After years of dithering, I finally bought a serger! It's the Baby Lock Imagine with the fancy-pants jet-air threading. The FP JAT poofs the thread into the loopers and I squint and thread the needles my own self. I love that it's so easy to thread and that I can thread it in any order. If a thread breaks I don't have to re-do the whole thing.
I practiced using the new machine by making a few baby blankets - terry cloth on one side, cotton on the other, all serged up with a 4 thread overlock. It was a good way to get used to the speed of the machine, get a feel for how everything lined up to the cutting blade and learn how to serge a rounded corner.
Hattie, of course, napped in the scraps.
Next I practiced a narrow rolled hem. I want to use this for hemming some silk crepe de chine chemisey-thingies that I want to make soon. I really love this rolled hem:
Then I took a deep breath and serged the seam allowances and hems of a Louise Cutting shirt that had been waiting around for a month or so for me to finish it.
It's Cutting Line Design's Point of View shirt, view B. I did away with the pleat in the back and just gathered it into the yoke. It's a lovely loose shirt to wear on its own or over a camisole or tshirt. The fabric is a cotton from Marcy Tilton. It has a bit of a brocade effect and is a little greener in real life.

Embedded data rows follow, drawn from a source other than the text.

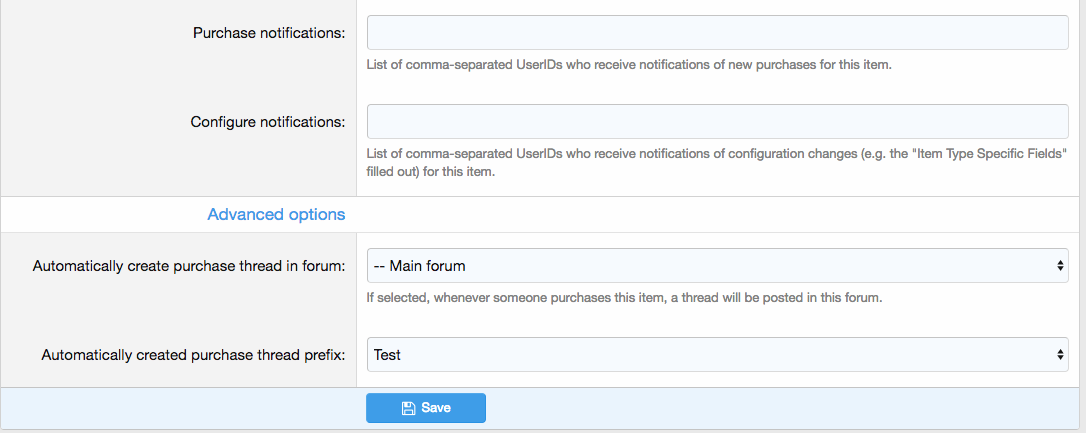Click help text below the forum dropdown

[624, 298]
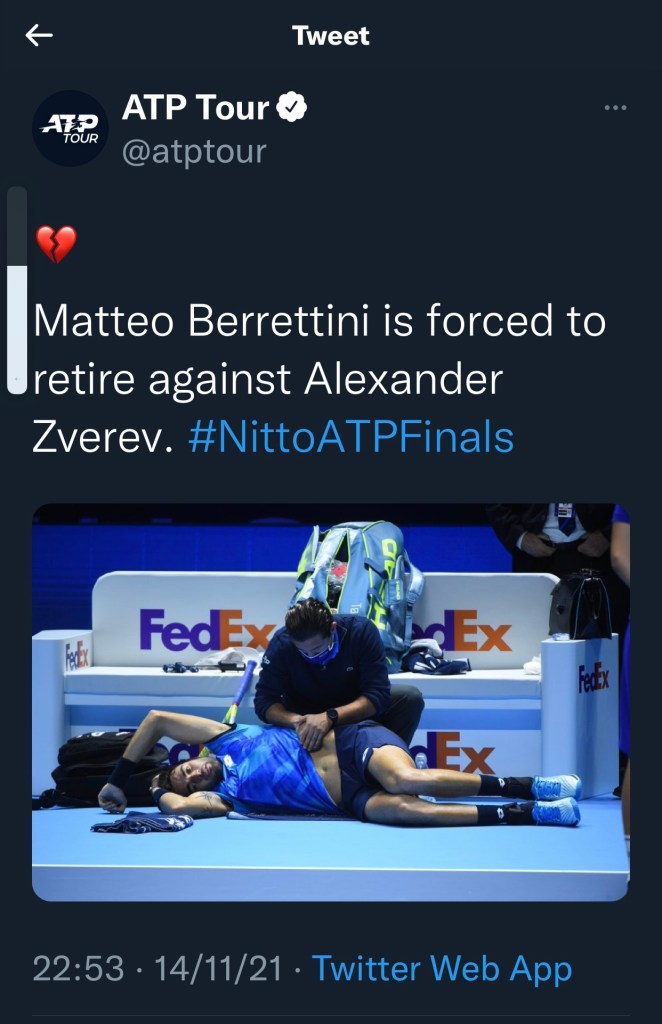Tap the back arrow icon
The width and height of the screenshot is (662, 1024).
tap(39, 35)
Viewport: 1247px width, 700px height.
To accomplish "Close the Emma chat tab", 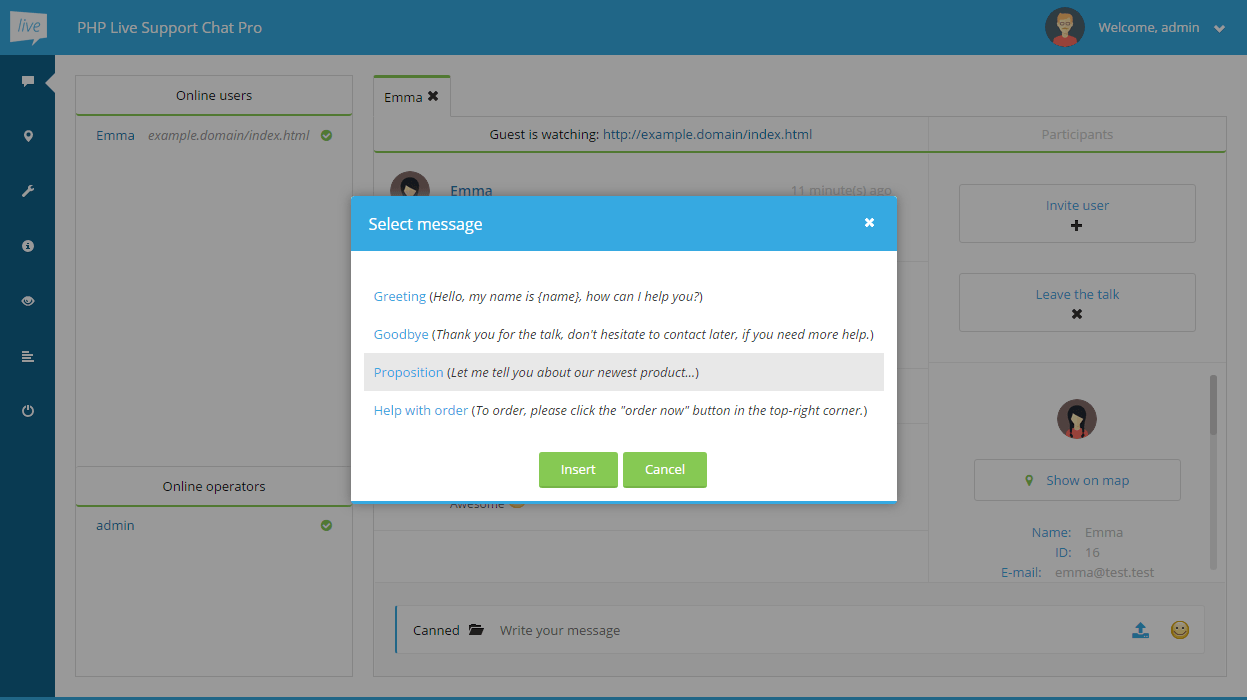I will click(x=433, y=97).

The houndstoothy fabric is a light-weight scuba knit I got at Britex in San Francisco earlier this year. It will eventually be made into a pencil skirt and tank top
Loverly buttons from Nancy's Sewing Basket
Gathers substituted for the back pleat.
A mitered corner that I would not be ashamed for Louise Cutting herself to see!
While I'm enjoying learning a new machine, and looking forward to using it more, Hattie is enjoying plotting mayhem and practicing her evil laugh
1 comment:
I love that blouse! And what exquisite mitering. Also jealous of your self threading serger. When I win the lottery...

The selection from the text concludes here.